我有一台具有 1 MB RAM 且没有其他本地存储的计算机。我必须使用它来通过 TCP 连接接受一百万个 8 位十进制数字，对它们进行排序，然后通过另一个 TCP 连接将排序后的列表发送出去。

数字列表可能包含重复项，我不能丢弃。该代码将放置在 ROM 中，因此我无需从 1 MB 中减去代码的大小。我已经有了驱动以太网端口和处理 TCP / IP 连接的代码，并且它需要 2 KB 的状态数据，包括一个 1 KB 的缓冲区，代码将通过该缓冲区读取和写入数据。有解决这个问题的方法吗？

问题和答案的来源：

slashdot.org

cleaton.net

答案

到目前为止，这里还没有提到一个相当狡猾的把戏。我们假设您没有其他存储数据的方法，但是严格来说并非如此。

解决问题的一种方法是执行以下可怕的操作，任何情况下任何人都不应尝试以下操作：使用网络流量存储数据。不，我不是说 NAS。

您可以通过以下方式仅用几个字节的 RAM 对数字进行排序：

首先获取 2 个变量： COUNTER和VALUE 。
首先将所有寄存器设置为0 ;
每次您收到整数I ，请递增COUNTER并将VALUE设置为max(VALUE, I) ；
I的 ICMP 回显请求数据包发送到路由器。抹掉I然后重复。
每次收到返回的 ICMP 数据包时，您只需提取整数并在另一个回显请求中再次将其发送出去。这将产生大量的 ICMP 请求，其中包含整数的 ICMP 请求向前和向后扩展。

一旦COUNTER达到1000000 ，您就将所有值存储在不断的 ICMP 请求流中，并且VALUE现在包含最大整数。选择一些threshold T >> 1000000 。将COUNTER设置为零。每次您收到 ICMP 数据包时，请递增COUNTER并在另一个回显请求中将包含的整数I I=VALUE ，在这种情况下，将其传输到已排序整数的目的地。一旦COUNTER=T ，将VALUE 1 ，将COUNTER重置为零并重复。一旦VALUE达到零，您应该已经按照从最大到最小的顺序将所有整数传输到了目的地，并且仅将大约 47 位 RAM 用于两个持久变量（以及临时值所需的任何数量）。

我知道这很可怕，而且我知道可能存在各种各样的实际问题，但我认为这可能会让你们中的一些人大笑或至少使您感到恐惧。

这是一些可以解决该问题的 C ++ 代码。

~~满足内存约束的证明：~~

编辑器：本文或他的博客中都没有提供作者提供的最大内存要求的证据。由于对值进行编码所需的位数取决于先前编码的值，因此这种证明可能并非无关紧要。作者注意到，根据经验，他可能偶然发现的最大编码大小为1011732 ，并任意选择了缓冲区大小1013000

typedef unsigned int u32;

namespace WorkArea
{
    static const u32 circularSize = 253250;
    u32 circular[circularSize] = { 0 };         // consumes 1013000 bytes

    static const u32 stageSize = 8000;
    u32 stage[stageSize];                       // consumes 32000 bytes

    ...

这两个阵列一起占用 1045000 字节的存储空间。剩下的 1048576-1045000-2×1024 = 1528 个字节可用于剩余变量和堆栈空间。

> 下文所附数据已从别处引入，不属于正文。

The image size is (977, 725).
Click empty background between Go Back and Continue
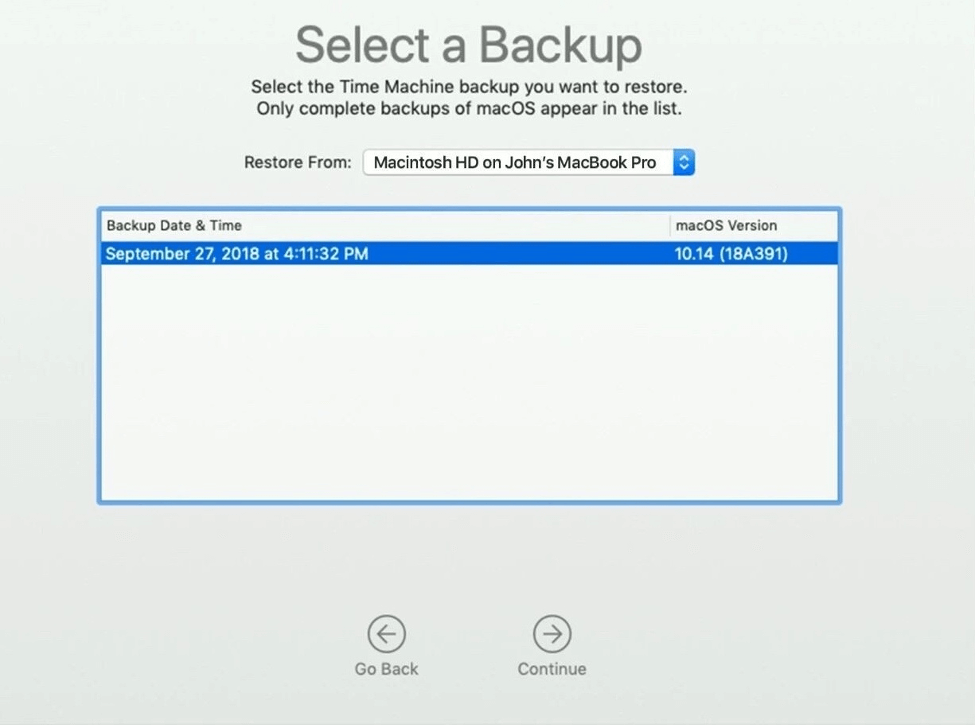tap(468, 640)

它在我的至强 W3520 上运行约 23 秒。 sort1mb.exe ，则可以使用以下 Python 脚本验证程序是否正常运行。

from subprocess import *
import random

sequence = [random.randint(0, 99999999) for i in xrange(1000000)]

sorter = Popen('sort1mb.exe', stdin=PIPE, stdout=PIPE)
for value in sequence:
    sorter.stdin.write('%08d\n' % value)
sorter.stdin.close()

result = [int(line) for line in sorter.stdout]
print('OK!' if result == sorted(sequence) else 'Error!')

有关该算法的详细说明，请参见以下系列文章：

请查看第一个正确答案或以后的算术编码答案。您可能会在下面找到一些有趣的东西，但并不是 100％的防弹解决方案。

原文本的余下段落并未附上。